A Pescara sabato è accaduto un episodio. Lo stadio ha riabbracciato e acclamato Alessandro Plizzari, il portiere decisivo per la promozione dei biancazzurri in B, a giugno. Plizzari oggi gioca (si fa per dire…) con il Venezia e il calendario sabato lo ha riportato all’Adriatico-Cornacchia che l’ha acclamato. Roba da brividi. In settimana il Centro ha contatto l’addetto stampa del Venezia per chiedere la possibilità di intervistare il giocatore. Ma la risposta è stata negativa. Sabato Plizzari ha vissuto brividi ed emozioni a non finire in quello che è stato il suo stadio. Non gioca, il titolare è Stankovic. Ebbene, il 25enne ex Milan non ha potuto ringraziare i tifosi davanti a un microfono o a un taccuino per ordine del Venezia. Niente sala stampa nemmeno per Adorante, il centravanti dalle radici abruzzesi (di Guardiagrele) che ha sbloccato il risultato su rigore. Ordine dell’addetto stampa che il più delle volte prende ordini dal responsabile dell’area tecnica del club, ovvero il direttore sportivo, che nel caso del Venezia è il pescarese Filippo Agomeri Antonelli. Il punto comico del pomeriggio si è raggiunto nel dopo partita quando Plizzari, prima di salire sul pullman, è stato celebrato da amici e conoscenti allo stadio tra baci, abbracci e selfie. È stato seguito dalle telecamere e dai giornalisti senza poter parlare. Sorrideva e agitava le mani, ma non parlava. Per contratto. Perché per parlare il tesserato ha bisogno di autorizzazione. La domanda, però, è la seguente: che cosa avrebbero potuto dire (o fare) di male Plizzari e Adorante da danneggiare l’immagine del Venezia dopo un risultato positivo? Perché negare a un uomo di esternare i propri sentimenti in un contesto del genere? Questione di buonsenso, non di regole. Lo stesso buon senso che latita a tanti livelli. Poi, il tesserato che rinuncia al proprio diritto di parola in cambio di soldi merita un approfondimento così come l’ordinamento in cui prosperano certe imposizioni.

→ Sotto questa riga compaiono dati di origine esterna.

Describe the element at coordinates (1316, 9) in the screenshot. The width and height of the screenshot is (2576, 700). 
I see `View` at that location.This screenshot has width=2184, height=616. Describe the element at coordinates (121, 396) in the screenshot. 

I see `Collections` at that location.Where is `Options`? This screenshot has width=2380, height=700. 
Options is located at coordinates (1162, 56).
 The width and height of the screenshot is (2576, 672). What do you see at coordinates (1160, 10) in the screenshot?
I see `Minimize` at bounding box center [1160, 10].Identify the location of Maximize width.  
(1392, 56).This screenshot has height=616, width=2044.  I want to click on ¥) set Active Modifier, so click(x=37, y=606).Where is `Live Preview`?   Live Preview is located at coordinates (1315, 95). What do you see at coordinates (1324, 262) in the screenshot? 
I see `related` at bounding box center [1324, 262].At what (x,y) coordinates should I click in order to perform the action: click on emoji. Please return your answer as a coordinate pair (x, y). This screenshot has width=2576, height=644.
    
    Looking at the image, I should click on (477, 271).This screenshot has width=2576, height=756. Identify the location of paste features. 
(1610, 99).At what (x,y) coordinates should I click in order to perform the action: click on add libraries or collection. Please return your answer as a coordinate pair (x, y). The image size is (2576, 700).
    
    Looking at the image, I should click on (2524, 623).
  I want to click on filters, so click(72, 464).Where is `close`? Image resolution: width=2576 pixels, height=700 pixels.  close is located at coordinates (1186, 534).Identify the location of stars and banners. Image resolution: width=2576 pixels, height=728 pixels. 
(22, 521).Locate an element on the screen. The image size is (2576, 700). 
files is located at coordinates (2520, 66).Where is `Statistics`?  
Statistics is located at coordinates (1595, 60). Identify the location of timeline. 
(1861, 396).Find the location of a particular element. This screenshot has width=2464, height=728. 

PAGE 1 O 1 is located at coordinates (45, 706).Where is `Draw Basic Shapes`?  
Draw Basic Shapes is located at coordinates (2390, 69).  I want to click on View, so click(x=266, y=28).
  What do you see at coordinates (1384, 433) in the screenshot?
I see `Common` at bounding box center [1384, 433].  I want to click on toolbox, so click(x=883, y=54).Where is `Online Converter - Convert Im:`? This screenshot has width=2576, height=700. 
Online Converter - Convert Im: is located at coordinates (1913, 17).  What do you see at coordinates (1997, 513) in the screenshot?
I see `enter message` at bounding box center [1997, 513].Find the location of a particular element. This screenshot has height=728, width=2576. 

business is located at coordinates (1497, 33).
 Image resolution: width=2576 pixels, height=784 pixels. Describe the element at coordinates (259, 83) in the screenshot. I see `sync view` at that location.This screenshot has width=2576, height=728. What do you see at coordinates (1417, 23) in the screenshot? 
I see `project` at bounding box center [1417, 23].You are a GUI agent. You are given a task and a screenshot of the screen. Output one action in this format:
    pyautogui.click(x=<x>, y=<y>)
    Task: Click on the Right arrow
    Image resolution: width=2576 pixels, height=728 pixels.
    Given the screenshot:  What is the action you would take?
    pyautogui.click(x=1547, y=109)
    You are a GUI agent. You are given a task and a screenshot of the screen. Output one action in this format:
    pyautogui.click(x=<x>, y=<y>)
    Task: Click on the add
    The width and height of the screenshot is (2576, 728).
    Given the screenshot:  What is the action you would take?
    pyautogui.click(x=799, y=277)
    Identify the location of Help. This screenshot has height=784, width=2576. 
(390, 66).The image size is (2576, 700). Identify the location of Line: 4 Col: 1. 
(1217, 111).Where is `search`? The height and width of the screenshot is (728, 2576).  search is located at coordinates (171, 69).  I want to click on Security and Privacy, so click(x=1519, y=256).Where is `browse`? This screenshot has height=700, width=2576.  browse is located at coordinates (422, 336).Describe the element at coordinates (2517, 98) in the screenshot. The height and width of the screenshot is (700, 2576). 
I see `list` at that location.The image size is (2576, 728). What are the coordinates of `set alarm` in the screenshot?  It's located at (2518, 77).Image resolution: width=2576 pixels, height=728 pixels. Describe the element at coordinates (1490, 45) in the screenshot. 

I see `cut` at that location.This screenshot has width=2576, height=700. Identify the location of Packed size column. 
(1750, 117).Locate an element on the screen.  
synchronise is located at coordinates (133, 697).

Ma quanto accaduto sabato a Pescara è davvero imbarazzante. Telecamere e giornalisti seguono Plizzari che parla e ringrazia ogni singolo tifoso-amico. Ma non può farlo davanti a telecamera e taccuino, non può proprio parlare, altrimenti viene multato. A ben vedere il dispetto il Venezia l’ha fatto a Plizzari e Adorante. I mass media se ne faranno una ragione. E dovranno farsi una ragione anche quelle società e quegli uffici stampa che pensano e lavorano per indirizzare l’informazione. La libertà di pensiero, magari sbagliando, e di dare notizie ai lettori e all’opinione pubblica restano una mission. Piuttosto, in origine, gli uffici stampa avevano il compito di supportare e aiutare i mass media, non di complicare loro la vita.